E di mia figlia, lasciata sola, sapete voi che cosa è avvenuto?

— Io! No di certo, — rispose il capitano con trascuratezza.

— Scomparve subito dopo la nostra partenza per la Siberia.

— Avrà avuto qualche amante. —

Il colonnello era balzato in piedi come una tigre, coi pugni tesi, pronto a precipitarsi sul capitano.

— Miserabile! — gli gridò. — Ripeti questa frase ed io ti strangolerò anche in mezzo ai tuoi cosacchi. —

Il capitano, forse pentito di quella frase, aveva fatto due passi indietro, dicendo:

— Scusate, colonnello, ma io non avevo alcuna intenzione di offendere: era una mia supposizione e nient’altro.

— La mia Wanda è stata rapita e tu sai da chi! — urlò il condannato, con voce terribile.

— Io lo so?

— Sì, perchè tu sei l’anima dannata del barone di Teriosky.

— Chi ve lo ha detto?

— L’ha saputo mio fratello Wassili, che sei mesi or sono è riuscito a fuggire dalle miniere.

— Egli ha mentito, — rispose il capitano, il quale era in preda ad una vivissima agitazione. — Io non ho mai avuti rapporti col barone di Teriosky, vostro cugino.

— Sei tu che mentisci, infame! — gridò il comandante, esasperato. — Egli ti ha fatto mandare qui, perchè tu mi sorvegliassi e mi tormentassi e cercassi il modo di sopprimermi, e tu l’hai trovato, è vero?

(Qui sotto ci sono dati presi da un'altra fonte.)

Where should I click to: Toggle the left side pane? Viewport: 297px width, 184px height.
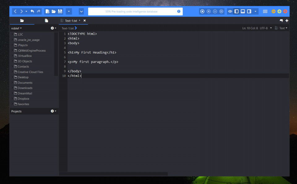click(236, 11)
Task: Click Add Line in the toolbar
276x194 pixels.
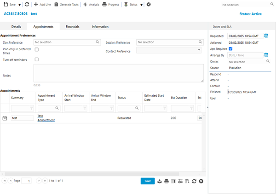Action: click(42, 5)
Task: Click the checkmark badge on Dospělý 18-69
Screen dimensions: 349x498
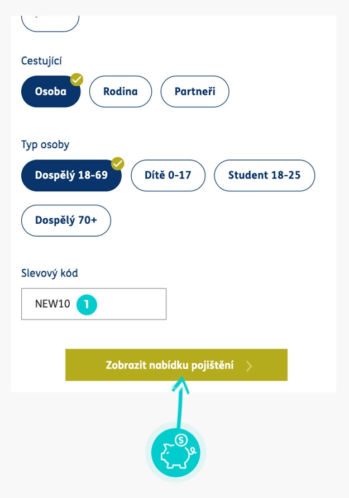Action: (117, 163)
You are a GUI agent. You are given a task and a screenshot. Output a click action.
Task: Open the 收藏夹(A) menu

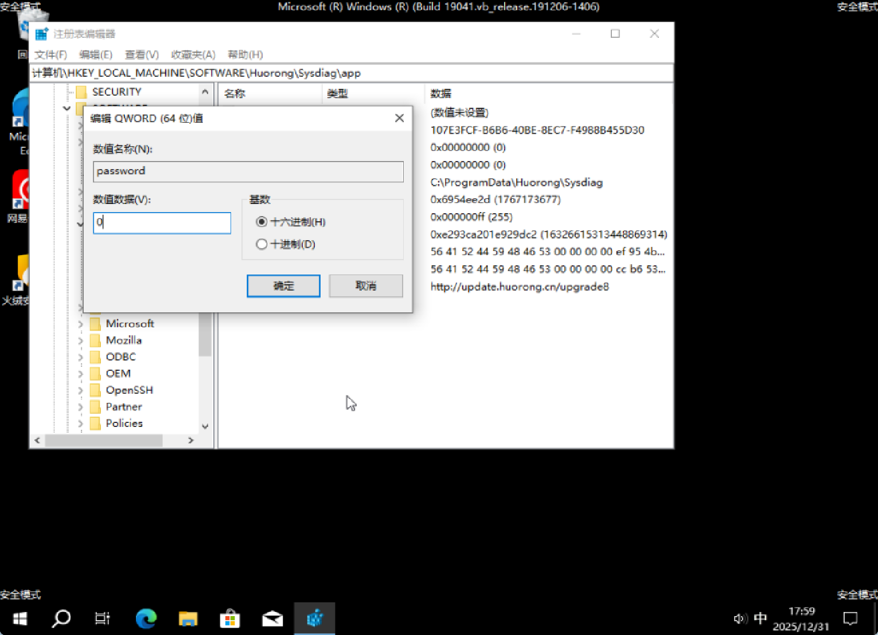[x=193, y=54]
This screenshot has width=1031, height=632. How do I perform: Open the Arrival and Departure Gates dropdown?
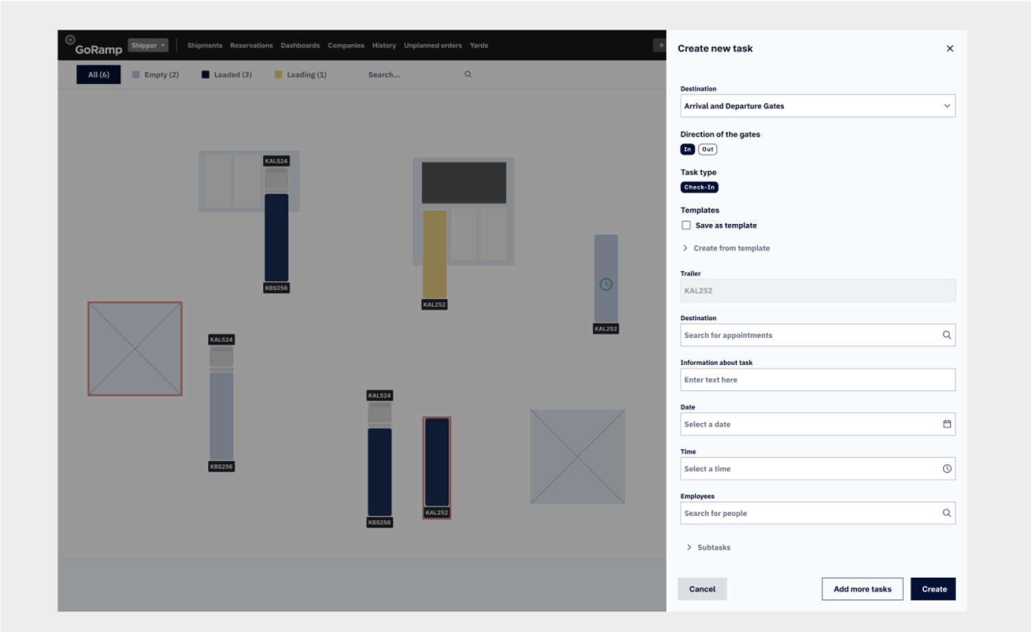817,106
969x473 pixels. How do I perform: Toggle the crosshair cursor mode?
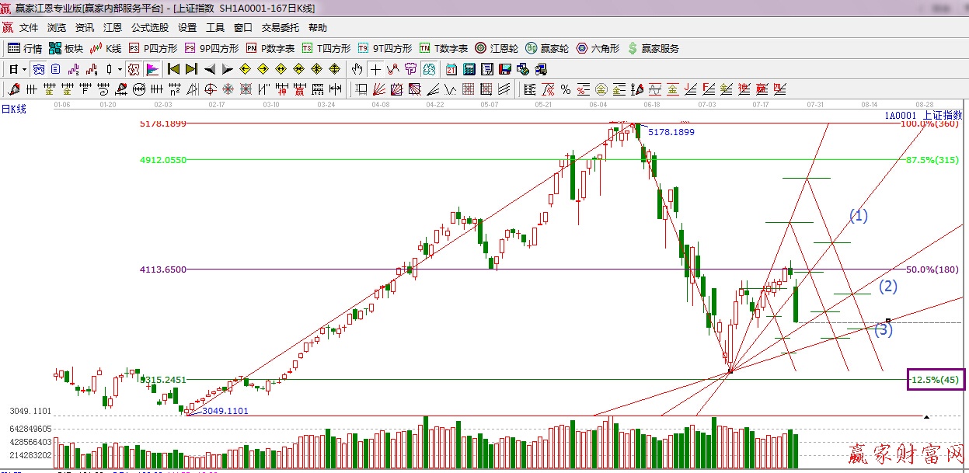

Ribellione d’un politico contro il comandante del penitenziario, quindi consiglio di guerra formato da te e da un maresciallo d’alloggio tuo servo, peggio ancora, tuo schiavo, e pronuncia della sentenza di morte. È così, capitano Stryloff?

— Questa è un’accusa infame! — esclamò il capitano, rosso di colera.